Copy out every one of the entries below, keeping each line the same as it appears.

§

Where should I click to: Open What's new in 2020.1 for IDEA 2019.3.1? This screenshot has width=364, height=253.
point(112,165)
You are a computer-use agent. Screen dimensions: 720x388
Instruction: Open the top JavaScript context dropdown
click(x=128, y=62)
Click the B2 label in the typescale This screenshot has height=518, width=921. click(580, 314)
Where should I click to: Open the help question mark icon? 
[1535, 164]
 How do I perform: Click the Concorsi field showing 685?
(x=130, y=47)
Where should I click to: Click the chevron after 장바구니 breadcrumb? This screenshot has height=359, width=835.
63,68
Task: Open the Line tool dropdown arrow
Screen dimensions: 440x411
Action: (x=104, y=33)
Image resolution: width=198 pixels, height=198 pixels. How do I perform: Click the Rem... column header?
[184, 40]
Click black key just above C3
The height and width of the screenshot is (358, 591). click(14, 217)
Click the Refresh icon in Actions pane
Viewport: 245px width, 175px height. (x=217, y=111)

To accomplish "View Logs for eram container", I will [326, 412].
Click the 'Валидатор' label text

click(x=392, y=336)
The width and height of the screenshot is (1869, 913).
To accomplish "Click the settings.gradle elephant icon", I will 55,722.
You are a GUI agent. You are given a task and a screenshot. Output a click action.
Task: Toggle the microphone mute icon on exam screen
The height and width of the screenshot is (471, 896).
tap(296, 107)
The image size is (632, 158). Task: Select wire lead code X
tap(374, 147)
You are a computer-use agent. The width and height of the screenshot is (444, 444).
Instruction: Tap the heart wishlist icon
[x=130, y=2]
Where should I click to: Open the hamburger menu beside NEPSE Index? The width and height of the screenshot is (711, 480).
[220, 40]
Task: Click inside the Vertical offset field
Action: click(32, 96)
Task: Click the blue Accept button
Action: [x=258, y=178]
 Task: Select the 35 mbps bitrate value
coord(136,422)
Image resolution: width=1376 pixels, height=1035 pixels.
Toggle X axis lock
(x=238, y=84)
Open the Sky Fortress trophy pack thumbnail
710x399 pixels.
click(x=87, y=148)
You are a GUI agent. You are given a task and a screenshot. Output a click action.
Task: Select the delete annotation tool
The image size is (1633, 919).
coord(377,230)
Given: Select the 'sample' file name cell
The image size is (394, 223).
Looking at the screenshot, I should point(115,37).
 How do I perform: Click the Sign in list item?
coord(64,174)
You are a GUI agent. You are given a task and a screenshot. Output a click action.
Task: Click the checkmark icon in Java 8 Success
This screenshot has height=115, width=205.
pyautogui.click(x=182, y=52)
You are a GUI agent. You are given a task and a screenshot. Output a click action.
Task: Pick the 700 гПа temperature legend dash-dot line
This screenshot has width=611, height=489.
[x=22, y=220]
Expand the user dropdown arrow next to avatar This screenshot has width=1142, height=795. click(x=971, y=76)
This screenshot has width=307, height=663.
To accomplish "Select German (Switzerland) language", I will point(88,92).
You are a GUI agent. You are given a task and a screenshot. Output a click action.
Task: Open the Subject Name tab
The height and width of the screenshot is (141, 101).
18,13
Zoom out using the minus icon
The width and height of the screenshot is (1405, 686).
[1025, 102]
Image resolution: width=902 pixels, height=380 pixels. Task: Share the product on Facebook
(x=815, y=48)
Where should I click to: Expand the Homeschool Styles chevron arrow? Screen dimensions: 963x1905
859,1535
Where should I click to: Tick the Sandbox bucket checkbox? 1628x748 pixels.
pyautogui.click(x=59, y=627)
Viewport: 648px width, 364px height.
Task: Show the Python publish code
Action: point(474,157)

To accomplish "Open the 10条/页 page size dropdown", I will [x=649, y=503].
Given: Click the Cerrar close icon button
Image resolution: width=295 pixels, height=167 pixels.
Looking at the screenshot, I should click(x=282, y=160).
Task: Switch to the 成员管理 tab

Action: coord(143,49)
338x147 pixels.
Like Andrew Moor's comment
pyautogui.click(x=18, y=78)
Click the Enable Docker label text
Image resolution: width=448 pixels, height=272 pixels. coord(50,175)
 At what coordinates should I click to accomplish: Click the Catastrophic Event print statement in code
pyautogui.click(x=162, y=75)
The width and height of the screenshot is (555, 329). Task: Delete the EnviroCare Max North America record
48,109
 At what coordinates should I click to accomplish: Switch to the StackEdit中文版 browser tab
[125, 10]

§

■ **Output of the task**
Where should I click to: Open What's new in 2020.1 for IDEA 2019.3.1? This screenshot has width=364, height=253.
point(112,165)
You are a computer-use agent. Screen dimensions: 720x388
Instruction: Open the top JavaScript context dropdown
click(x=128, y=62)
Click the B2 label in the typescale This screenshot has height=518, width=921. click(580, 314)
Where should I click to: Open the help question mark icon? 
[1535, 164]
 How do I perform: Click the Concorsi field showing 685?
(x=130, y=47)
Where should I click to: Click the chevron after 장바구니 breadcrumb? This screenshot has height=359, width=835.
63,68
Task: Open the Line tool dropdown arrow
Screen dimensions: 440x411
Action: (x=104, y=33)
Image resolution: width=198 pixels, height=198 pixels. How do I perform: Click the Rem... column header?
[184, 40]
Click black key just above C3
The height and width of the screenshot is (358, 591). click(14, 217)
Click the Refresh icon in Actions pane
Viewport: 245px width, 175px height. (x=217, y=111)

To accomplish "View Logs for eram container", I will [326, 412].
Click the 'Валидатор' label text

click(x=392, y=336)
The width and height of the screenshot is (1869, 913).
To accomplish "Click the settings.gradle elephant icon", I will 55,722.
You are a GUI agent. You are given a task and a screenshot. Output a click action.
Task: Toggle the microphone mute icon on exam screen
The height and width of the screenshot is (471, 896).
tap(296, 107)
The image size is (632, 158). Task: Select wire lead code X
tap(374, 147)
You are a computer-use agent. The width and height of the screenshot is (444, 444).
Instruction: Tap the heart wishlist icon
[x=130, y=2]
Where should I click to: Open the hamburger menu beside NEPSE Index? The width and height of the screenshot is (711, 480).
[220, 40]
Task: Click inside the Vertical offset field
Action: click(32, 96)
Task: Click the blue Accept button
Action: [x=258, y=178]
 Task: Select the 35 mbps bitrate value
coord(136,422)
Image resolution: width=1376 pixels, height=1035 pixels.
Toggle X axis lock
(x=238, y=84)
Open the Sky Fortress trophy pack thumbnail
710x399 pixels.
click(x=87, y=148)
You are a GUI agent. You are given a task and a screenshot. Output a click action.
Task: Select the delete annotation tool
The image size is (1633, 919).
coord(377,230)
Given: Select the 'sample' file name cell
The image size is (394, 223).
Looking at the screenshot, I should point(115,37).
 How do I perform: Click the Sign in list item?
coord(64,174)
You are a GUI agent. You are given a task and a screenshot. Output a click action.
Task: Click the checkmark icon in Java 8 Success
This screenshot has height=115, width=205.
pyautogui.click(x=182, y=52)
You are a GUI agent. You are given a task and a screenshot. Output a click action.
Task: Pick the 700 гПа temperature legend dash-dot line
This screenshot has width=611, height=489.
[x=22, y=220]
Expand the user dropdown arrow next to avatar This screenshot has width=1142, height=795. click(x=971, y=76)
This screenshot has width=307, height=663.
To accomplish "Select German (Switzerland) language", I will point(88,92).
You are a GUI agent. You are given a task and a screenshot. Output a click action.
Task: Open the Subject Name tab
The height and width of the screenshot is (141, 101).
18,13
Zoom out using the minus icon
The width and height of the screenshot is (1405, 686).
[1025, 102]
Image resolution: width=902 pixels, height=380 pixels. Task: Share the product on Facebook
(x=815, y=48)
Where should I click to: Expand the Homeschool Styles chevron arrow? Screen dimensions: 963x1905
859,1535
Where should I click to: Tick the Sandbox bucket checkbox? 1628x748 pixels.
pyautogui.click(x=59, y=627)
Viewport: 648px width, 364px height.
Task: Show the Python publish code
Action: point(474,157)

To accomplish "Open the 10条/页 page size dropdown", I will [x=649, y=503].
Given: Click the Cerrar close icon button
Image resolution: width=295 pixels, height=167 pixels.
Looking at the screenshot, I should click(x=282, y=160).
Task: Switch to the 成员管理 tab

Action: coord(143,49)
338x147 pixels.
Like Andrew Moor's comment
pyautogui.click(x=18, y=78)
Click the Enable Docker label text
Image resolution: width=448 pixels, height=272 pixels. coord(50,175)
 At what coordinates should I click to accomplish: Click the Catastrophic Event print statement in code
pyautogui.click(x=162, y=75)
The width and height of the screenshot is (555, 329). Task: Delete the EnviroCare Max North America record
48,109
 At what coordinates should I click to accomplish: Switch to the StackEdit中文版 browser tab
[125, 10]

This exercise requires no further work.